Exercices →
A: Relevez tous les noms de personnes qui figurent dans le texte sur les élections de 2012.
B: Citez à l'identique le passage des lignes de données qui part de leur toute première ligne et se termine par la ligne contenant « Action: (x=861, y=77) », cette dernière comprise.

Texte du document →
Auteur: Dr. Cheikh Mbacké GUEYE
Landing Savané fait ses remarques
Dans une première contribution, j’ai plaidé pour une stratégie commune de l’opposition aux élections de 2012. Je voudrais prolonger ma réflexion sur cette question d’une importance capitale pour l’avenir du pays car il s’agit de réaliser un consensus large et fort des forces politiques et sociales pour mobiliser massivement les populations et gagner les batailles à venir.
D’abord je voudrais préciser, qu’à mon avis, les élections présidentielles et législatives de 2012 doivent être considérées comme relevant d’une même dynamique électorale. Il s’agit en réalité d’une même campagne qui doit doter le Sénégal d’un nouveau Président et d’une nouvelle Assemblée Nationale. Les dernières élections législatives avaient été boycottées par l’opposition et il ne saurait donc être question de proroger la durée du mandat de l’Assemblée Nationale actuelle qui ne traduit pas la diversité des forces politiques du pays.
Si les principaux partis d’opposition arrivent à s’entendre, comme le préconisent certains, sur un candidat commun dès le premier tour, il leur faudra travailler ensemble à relever le défi de la mobilisation de l’électorat. Dans ce cas, il sera indispensable de mutualiser tous les moyens matériels et de mobiliser l’ensemble des leaders politiques le plus rapidement possible dans une campagne nationale pour expliquer la stratégie adoptée et convaincre les populations de voter pour le candidat commun. Cette bataille exigera l’engagement sincère de tous les leaders concernés pour donner les résultats escomptés car, comme nous le savons tous, la majorité des électeurs et électrices sénégalais accordent leur voix à un homme et non à un programme.
Mais si la voie des candidatures plurielles s’imposait, cela ne devrait, en rien, compromettre l’unité d’action de l’opposition pour battre le candidat Abdoulaye Wade. Il faudrait alors s’efforcer de circonscrire au plus tôt les candidats afin qu’ils puissent se lancer dans une précampagne concertée et coordonnée dans le but de réaliser une mobilisation en profondeur de l’électorat et garantir la sincérité du scrutin par un contrôle systématique du bureau de vote à la commission nationale de recensement. Pour cela aussi l’opposition devra s’y prendre très tôt afin de faire échouer les tentatives de fraude et de corruption du pouvoir. Car, à l’évidence, le succès d’une stratégie électorale de l’opposition passera, nécessairement, par le contrôle commun et systématique de l’ensemble du processus électoral comme ce fut le cas en 1999-2000 avec le FRTE (Front pour la Régularité et la Transparence des Elections).

Données brutes →
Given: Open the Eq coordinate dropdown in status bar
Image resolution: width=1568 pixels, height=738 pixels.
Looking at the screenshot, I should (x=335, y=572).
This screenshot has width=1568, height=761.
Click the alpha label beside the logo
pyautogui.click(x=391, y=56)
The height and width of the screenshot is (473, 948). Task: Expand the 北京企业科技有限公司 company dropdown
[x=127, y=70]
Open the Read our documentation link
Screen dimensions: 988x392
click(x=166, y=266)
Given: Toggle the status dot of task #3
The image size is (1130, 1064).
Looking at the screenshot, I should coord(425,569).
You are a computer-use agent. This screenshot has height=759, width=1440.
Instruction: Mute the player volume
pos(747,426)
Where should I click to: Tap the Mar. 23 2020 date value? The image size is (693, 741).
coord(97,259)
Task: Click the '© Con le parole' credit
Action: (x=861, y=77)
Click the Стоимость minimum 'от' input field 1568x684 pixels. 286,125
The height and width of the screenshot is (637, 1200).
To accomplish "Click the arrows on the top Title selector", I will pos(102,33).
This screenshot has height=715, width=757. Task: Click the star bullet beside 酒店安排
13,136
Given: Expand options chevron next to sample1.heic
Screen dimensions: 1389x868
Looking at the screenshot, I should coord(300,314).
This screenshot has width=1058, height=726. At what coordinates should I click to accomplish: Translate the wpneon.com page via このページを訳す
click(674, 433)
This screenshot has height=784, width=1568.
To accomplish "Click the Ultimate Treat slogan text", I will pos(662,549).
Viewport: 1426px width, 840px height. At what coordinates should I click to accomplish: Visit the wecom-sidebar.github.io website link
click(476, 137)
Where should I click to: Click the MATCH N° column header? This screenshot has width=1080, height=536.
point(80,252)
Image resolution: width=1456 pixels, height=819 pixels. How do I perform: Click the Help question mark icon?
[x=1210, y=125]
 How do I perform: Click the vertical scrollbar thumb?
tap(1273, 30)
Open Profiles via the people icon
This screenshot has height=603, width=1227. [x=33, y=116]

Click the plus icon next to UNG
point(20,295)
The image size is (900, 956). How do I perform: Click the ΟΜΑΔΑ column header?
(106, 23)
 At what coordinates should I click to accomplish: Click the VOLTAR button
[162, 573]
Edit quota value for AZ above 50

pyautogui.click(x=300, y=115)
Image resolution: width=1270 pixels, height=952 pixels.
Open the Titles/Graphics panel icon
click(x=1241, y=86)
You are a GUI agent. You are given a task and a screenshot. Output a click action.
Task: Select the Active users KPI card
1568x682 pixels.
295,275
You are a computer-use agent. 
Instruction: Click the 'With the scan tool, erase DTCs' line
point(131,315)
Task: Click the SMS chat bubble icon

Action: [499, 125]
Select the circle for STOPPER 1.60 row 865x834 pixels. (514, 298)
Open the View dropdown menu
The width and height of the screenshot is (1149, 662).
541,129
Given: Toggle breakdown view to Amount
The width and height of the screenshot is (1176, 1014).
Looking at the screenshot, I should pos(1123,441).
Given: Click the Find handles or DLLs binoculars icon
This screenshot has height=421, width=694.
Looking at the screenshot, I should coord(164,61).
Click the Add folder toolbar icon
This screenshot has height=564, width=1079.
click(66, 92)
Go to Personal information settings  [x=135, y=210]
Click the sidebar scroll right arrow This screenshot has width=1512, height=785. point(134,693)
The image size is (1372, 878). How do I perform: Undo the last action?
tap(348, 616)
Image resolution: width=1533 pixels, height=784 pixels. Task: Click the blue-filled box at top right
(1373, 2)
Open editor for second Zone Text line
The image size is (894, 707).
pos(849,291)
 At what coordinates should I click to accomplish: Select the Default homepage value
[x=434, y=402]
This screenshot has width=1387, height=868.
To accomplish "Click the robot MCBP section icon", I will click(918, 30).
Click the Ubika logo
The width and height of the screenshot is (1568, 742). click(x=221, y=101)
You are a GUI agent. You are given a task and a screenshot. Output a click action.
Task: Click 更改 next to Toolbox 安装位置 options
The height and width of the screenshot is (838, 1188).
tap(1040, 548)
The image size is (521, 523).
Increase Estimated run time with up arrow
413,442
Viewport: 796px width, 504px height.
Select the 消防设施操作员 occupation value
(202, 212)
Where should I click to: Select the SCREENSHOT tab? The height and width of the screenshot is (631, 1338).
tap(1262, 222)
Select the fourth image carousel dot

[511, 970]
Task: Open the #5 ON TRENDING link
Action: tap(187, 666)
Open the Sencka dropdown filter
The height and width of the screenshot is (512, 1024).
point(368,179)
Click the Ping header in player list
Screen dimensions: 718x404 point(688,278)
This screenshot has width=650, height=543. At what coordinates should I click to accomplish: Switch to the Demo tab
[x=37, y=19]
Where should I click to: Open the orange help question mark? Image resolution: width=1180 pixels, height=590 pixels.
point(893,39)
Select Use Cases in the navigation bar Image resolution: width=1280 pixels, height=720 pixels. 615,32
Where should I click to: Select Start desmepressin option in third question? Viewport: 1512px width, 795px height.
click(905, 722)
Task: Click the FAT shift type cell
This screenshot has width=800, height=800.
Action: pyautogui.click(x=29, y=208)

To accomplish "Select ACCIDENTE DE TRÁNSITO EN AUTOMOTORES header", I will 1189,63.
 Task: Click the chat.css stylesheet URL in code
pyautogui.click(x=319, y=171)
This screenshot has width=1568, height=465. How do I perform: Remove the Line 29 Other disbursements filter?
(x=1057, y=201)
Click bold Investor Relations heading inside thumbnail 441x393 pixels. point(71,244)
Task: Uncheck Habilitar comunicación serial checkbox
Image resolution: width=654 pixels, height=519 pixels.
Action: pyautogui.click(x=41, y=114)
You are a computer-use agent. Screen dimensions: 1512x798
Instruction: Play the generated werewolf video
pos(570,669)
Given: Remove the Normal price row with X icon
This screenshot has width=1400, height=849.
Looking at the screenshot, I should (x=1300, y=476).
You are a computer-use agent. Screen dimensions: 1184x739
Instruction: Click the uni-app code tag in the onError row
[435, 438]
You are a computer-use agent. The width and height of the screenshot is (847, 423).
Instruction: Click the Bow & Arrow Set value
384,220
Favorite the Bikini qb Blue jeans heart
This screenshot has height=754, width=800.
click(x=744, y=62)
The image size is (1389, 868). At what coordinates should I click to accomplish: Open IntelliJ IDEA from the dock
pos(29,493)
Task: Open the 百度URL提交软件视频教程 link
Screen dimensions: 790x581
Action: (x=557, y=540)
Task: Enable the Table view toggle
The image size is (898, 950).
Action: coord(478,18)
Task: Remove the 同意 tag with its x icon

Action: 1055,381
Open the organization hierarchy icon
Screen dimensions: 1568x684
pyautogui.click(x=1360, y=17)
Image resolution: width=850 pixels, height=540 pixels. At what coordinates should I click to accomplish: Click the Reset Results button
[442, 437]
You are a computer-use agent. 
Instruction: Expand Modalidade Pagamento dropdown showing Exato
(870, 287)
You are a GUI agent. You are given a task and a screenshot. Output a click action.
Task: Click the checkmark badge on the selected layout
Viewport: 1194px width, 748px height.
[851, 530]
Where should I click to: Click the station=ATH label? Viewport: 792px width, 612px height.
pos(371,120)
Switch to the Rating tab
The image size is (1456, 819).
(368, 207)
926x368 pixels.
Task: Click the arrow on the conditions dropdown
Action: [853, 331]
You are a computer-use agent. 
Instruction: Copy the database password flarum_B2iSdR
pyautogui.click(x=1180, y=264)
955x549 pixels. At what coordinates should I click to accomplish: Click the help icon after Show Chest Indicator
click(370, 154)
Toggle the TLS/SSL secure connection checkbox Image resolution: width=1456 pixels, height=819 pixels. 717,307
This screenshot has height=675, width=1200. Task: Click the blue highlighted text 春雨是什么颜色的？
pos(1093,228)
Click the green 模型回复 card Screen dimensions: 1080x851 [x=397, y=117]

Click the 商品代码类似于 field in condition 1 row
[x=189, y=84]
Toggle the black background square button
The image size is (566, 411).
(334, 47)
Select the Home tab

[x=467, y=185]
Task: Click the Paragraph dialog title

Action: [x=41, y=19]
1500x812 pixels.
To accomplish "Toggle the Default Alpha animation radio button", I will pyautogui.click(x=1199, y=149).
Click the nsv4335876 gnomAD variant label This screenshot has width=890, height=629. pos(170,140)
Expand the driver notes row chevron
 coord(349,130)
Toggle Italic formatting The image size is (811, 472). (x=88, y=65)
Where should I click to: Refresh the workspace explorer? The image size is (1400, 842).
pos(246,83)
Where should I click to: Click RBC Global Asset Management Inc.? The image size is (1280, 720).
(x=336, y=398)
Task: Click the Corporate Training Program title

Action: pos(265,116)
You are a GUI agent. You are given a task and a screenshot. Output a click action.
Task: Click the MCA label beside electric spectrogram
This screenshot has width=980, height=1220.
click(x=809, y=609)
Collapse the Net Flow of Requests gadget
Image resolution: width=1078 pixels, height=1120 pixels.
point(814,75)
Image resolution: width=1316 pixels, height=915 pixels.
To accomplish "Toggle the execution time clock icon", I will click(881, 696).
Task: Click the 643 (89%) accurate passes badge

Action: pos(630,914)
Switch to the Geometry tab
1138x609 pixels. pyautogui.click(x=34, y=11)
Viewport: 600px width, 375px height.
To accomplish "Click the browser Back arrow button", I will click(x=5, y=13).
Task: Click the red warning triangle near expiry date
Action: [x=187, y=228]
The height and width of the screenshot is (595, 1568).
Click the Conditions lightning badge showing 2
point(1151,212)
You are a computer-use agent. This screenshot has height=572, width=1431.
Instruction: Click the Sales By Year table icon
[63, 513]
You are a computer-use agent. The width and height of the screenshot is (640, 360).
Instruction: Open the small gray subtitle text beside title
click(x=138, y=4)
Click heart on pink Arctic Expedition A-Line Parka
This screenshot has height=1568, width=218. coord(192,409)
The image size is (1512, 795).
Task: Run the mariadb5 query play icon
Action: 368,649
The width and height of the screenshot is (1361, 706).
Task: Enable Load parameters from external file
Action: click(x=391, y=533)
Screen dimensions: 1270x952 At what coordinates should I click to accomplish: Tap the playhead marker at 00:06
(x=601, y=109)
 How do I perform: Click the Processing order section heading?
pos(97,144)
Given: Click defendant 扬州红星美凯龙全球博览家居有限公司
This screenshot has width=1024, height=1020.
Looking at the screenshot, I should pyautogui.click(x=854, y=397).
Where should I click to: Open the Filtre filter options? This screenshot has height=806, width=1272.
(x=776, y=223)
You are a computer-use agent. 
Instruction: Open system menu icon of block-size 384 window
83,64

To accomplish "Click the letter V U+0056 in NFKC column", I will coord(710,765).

Réponses aux exercices →
A:
- Dr. Cheikh Mbacké GUEYE
- Landing Savané
- Abdoulaye Wade

B:
Given: Open the Eq coordinate dropdown in status bar
Image resolution: width=1568 pixels, height=738 pixels.
Looking at the screenshot, I should (x=335, y=572).
This screenshot has width=1568, height=761.
Click the alpha label beside the logo
pyautogui.click(x=391, y=56)
The height and width of the screenshot is (473, 948). Task: Expand the 北京企业科技有限公司 company dropdown
[x=127, y=70]
Open the Read our documentation link
Screen dimensions: 988x392
click(x=166, y=266)
Given: Toggle the status dot of task #3
The image size is (1130, 1064).
Looking at the screenshot, I should coord(425,569).
You are a computer-use agent. This screenshot has height=759, width=1440.
Instruction: Mute the player volume
pos(747,426)
Where should I click to: Tap the Mar. 23 2020 date value? The image size is (693, 741).
coord(97,259)
Task: Click the '© Con le parole' credit
Action: (x=861, y=77)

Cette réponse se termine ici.